Zenit, a Rome-based Catholic news outlet, had reported Aug. 19 that Benedict XVI resigned after having a mystical experience in which God told him to do so.

The agency said that the former pope told a visitor to Mater Ecclesiae, the monastery in the Vatican where he currently resides, that God “did not speak to him in a vision, but in a mystical experience.”

The National Catholic Register contacted Zenit, but the agency declined to comment on this story.

Tg5 interviewed Archbishop Gänswein on Aug. 25 in the town of Castel Gandolfo, where the papal summer residence is located.

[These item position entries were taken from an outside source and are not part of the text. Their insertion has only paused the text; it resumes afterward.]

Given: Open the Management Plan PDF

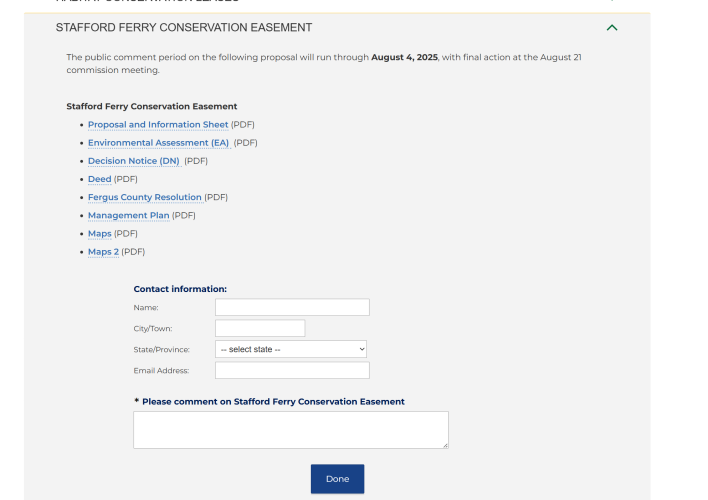Looking at the screenshot, I should [128, 215].
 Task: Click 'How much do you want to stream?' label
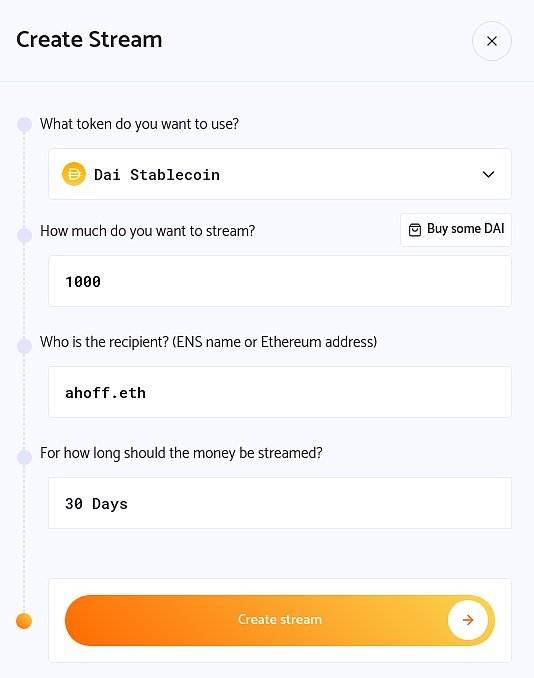point(147,231)

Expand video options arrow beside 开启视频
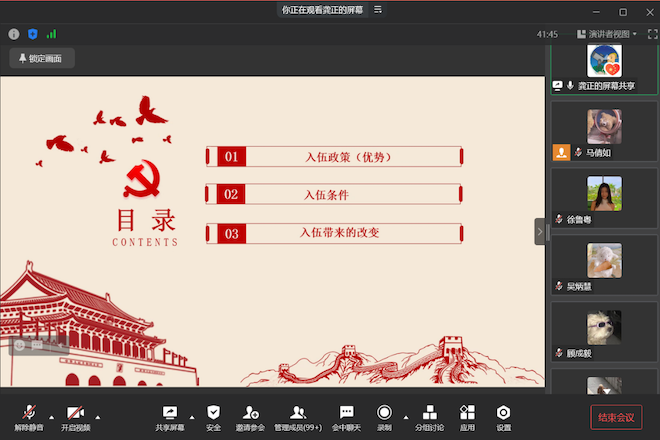point(98,415)
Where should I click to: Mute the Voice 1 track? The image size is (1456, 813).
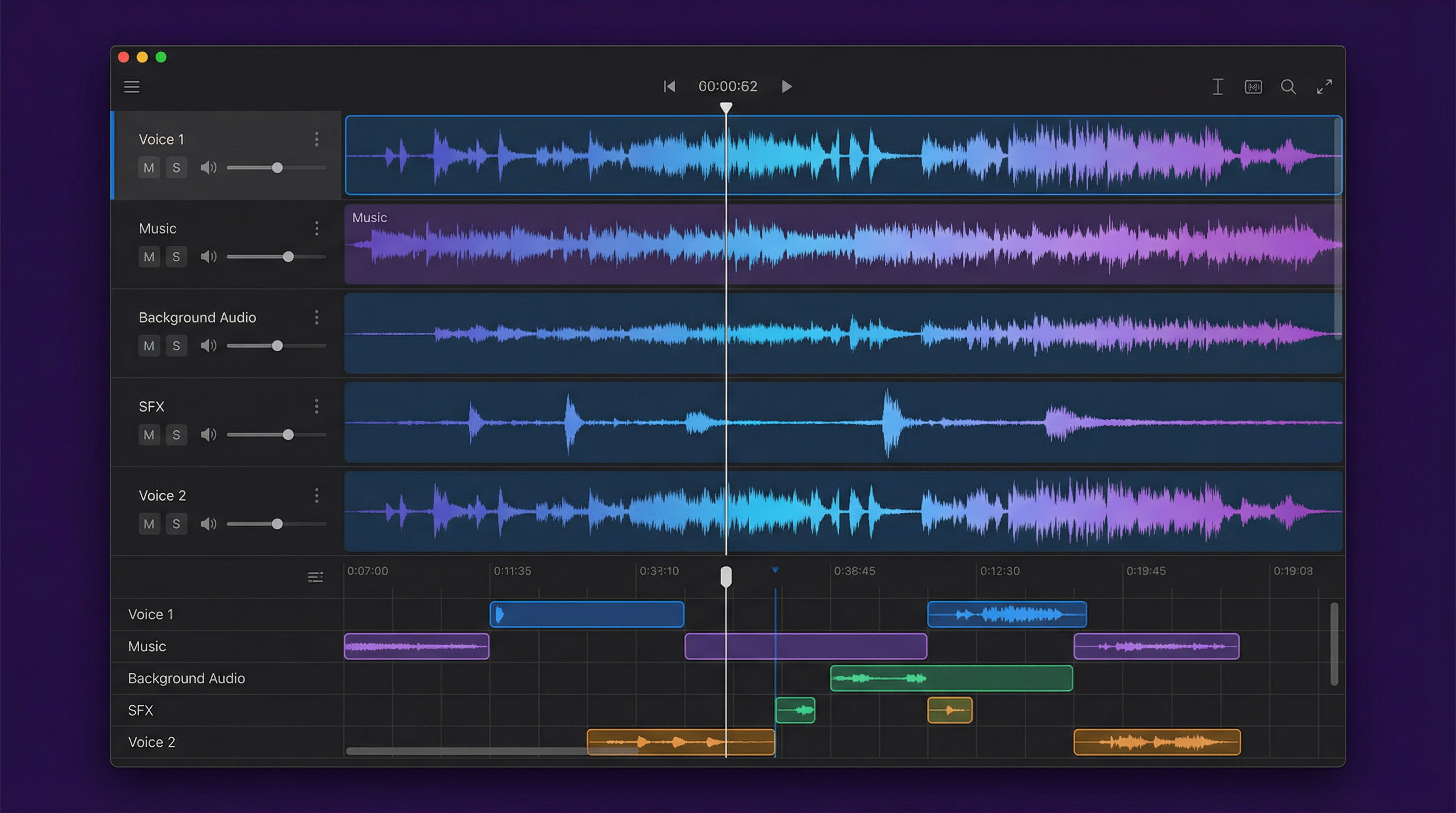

Benedict XVI and his personal secretary had traveled there from the Vatican to celebrate the town's feast of Our Lady of the Lake the day before, which included an evening Mass presided by the pope emeritus.

“The pope emeritus is very well, and he was here to visit the palace, because there was a small concert, and to take a beautiful walk in the gardens and have dinner there,” the archbishop said.

On Feb. 11, Benedict XVI announced his resignation, which went into effect on Feb. 28. He then stayed in Castel Gandolfo as the cardinals elected a new pope.

After Pope Francis was chosen, Benedict XVI moved back to the Vatican to reside in a monastery along with Archbishop Gänswein, who is also prefect of the papal household.

The archbishop reflected that, annually for the last eight years, he and Benedict XVI, along with others from the Vatican, has come to Castel Gandolfo for “a few weeks” — an “experience,” he said, “that we now miss.”